## WRITTEN TASK
Reproduce the lines below word for word, from the line containing "800x493 pixels. Task: Click" up to and including the line containing "[x=217, y=33]", and leave the pictures out.

## DATASET
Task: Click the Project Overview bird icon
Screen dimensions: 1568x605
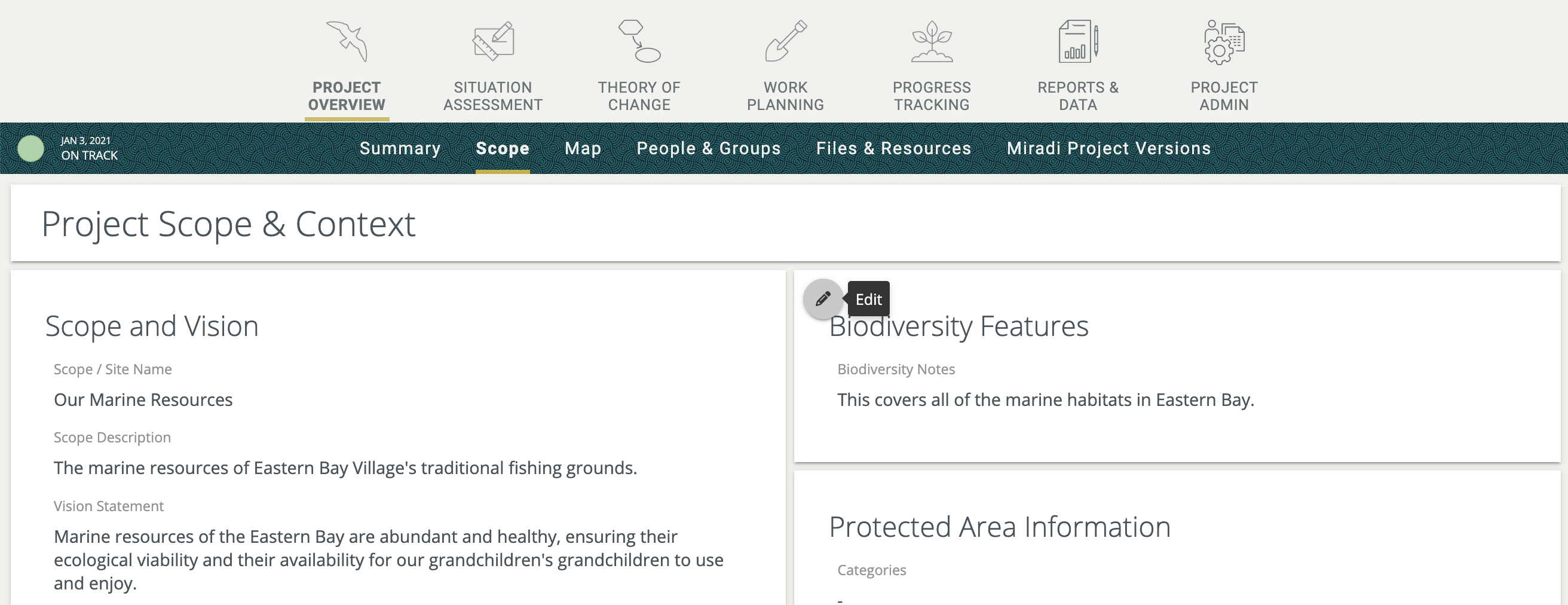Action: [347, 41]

--

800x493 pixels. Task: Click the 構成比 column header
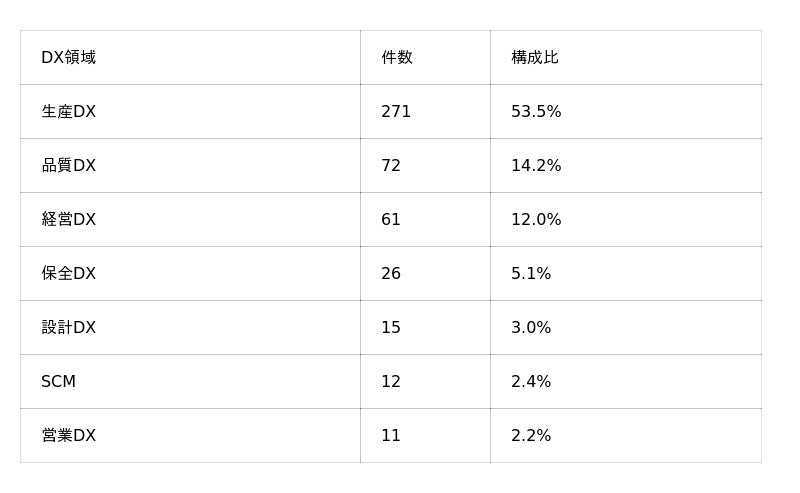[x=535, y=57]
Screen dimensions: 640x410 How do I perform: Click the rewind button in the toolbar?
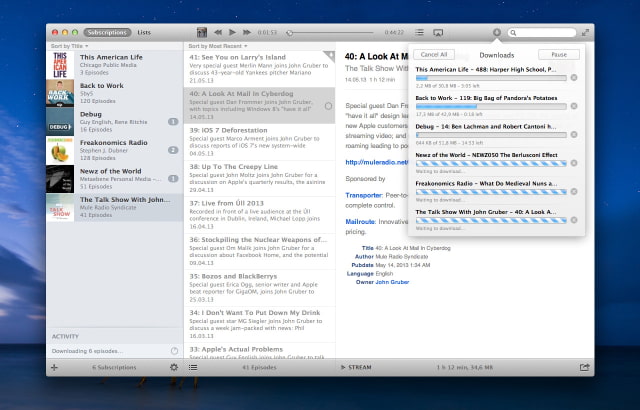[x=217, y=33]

## RESPONSE BELOW
800x493 pixels. Task: Click the 構成比 column header
[x=535, y=57]
Screen dimensions: 640x410 How do I perform: Click the rewind button in the toolbar?
[x=217, y=33]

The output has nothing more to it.